St. Mark's Episcopal Church

124 North Sylvia Street - Montesano, WA, 98563

Pentecost 26

If I were a first-time church goer this morning, I think these lessons, especially the Gospel lesson which is sometimes called the Little  Apocolypse, would make me turn tail and run.  Wow!

 

There shall be a time of anguish, such has never occurred since nations first came into existence.

 

Woe to those who are pregnant and to those who are nursing infants in those days.  For in those days there will be suffering, such as has not been from the beginning of the creation that God created until now.

 

Highway signs warn us to ‘Watch for Falling Rocks”!  In those places, rocks have fallen, and they continue to fall from time to time.

 

A woman interviewed Wednesday in a devastated Malibu neighborhood said – it looks like an apocalypse.

 

Our lessons today consist in part of apocalypse.  Apocalypse is a word that means uncovering, revealing.  Let’s see what’s uncovered, what’s revealed.

 

Just a few verses beyond the end of our Hebrews reading we find these chilling lines:  it is a fearful thing to fall into the hands of the living God.  Remember studying American lit in Junior English?  You might have read Jonathan Edwards’ sermon entitled “Sinners in the Hands of an Angry God.”  There Edwards paints a terrifying picture of each mortal (each mortal) dangling over the fiery pit like a spider on a fragile thread, and only the caprice of a mysterious, angry God will determine whether that thread will be cut or not. 

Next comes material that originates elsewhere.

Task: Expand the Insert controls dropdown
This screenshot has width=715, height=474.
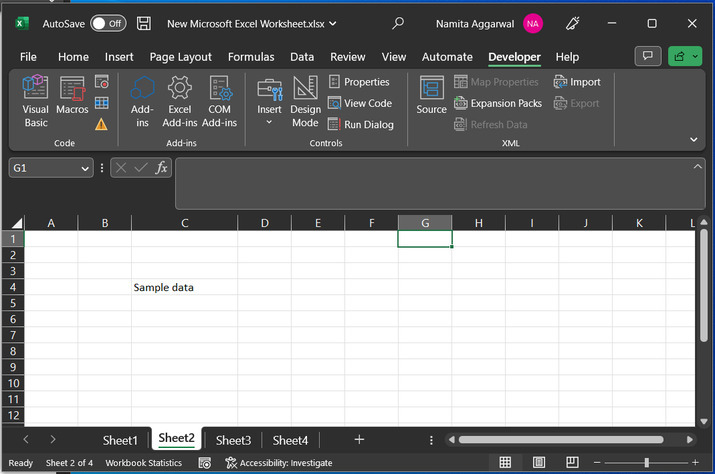Action: (269, 123)
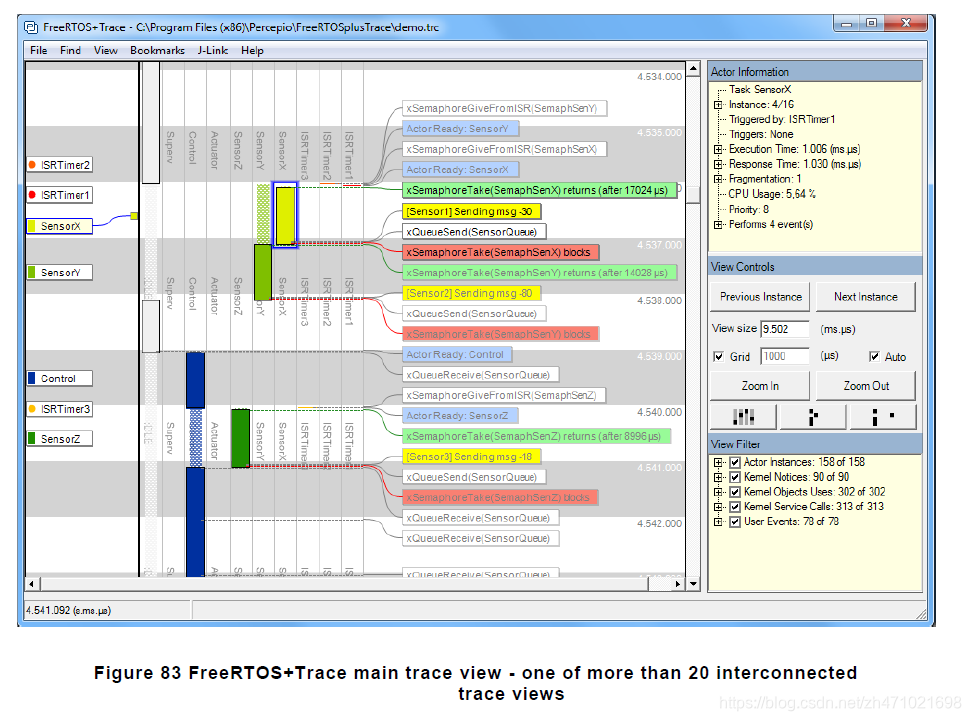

No wonder Puritans were so dour.  They seemed to believe that at the beginning of time God had chosen the very few who would be saved and the multitude who would not be given salvation; they thought there was nothing they could do to achieve salvation, and that most likely they were not among the saved.  They thought that proof of having been saved might show up in one’s abilities to do good and to be successful, but still one wouldn’t really know for sure.

 

I wasn’t so happy when my father compared me once to a Puritan.  Turns out he was referring to my drive to work hard; he meant it as a compliment.  But I couldn’t shake my impressions of Edwards’ fearful thing to be falling into the hands of that angry God.  Where was the love?  Where was the innate goodness that I thought we all had?  I really didn’t like all the fear, the foreboding and the spider web image.  I didn’t like a capricious, cruel God.  I decided (an amazing thing for me to do at that age) that that minister was wrong.  For one thing he was dwelling on a future that he couldn’t know about for sure.

 

The lesson from Daniel points out that while the end times – the future – will come, we will NOT know exactly when.  So we shouldn’t get diverted from what Christ has called us to do in the present age.  For centuries, however, there have been those who have done that.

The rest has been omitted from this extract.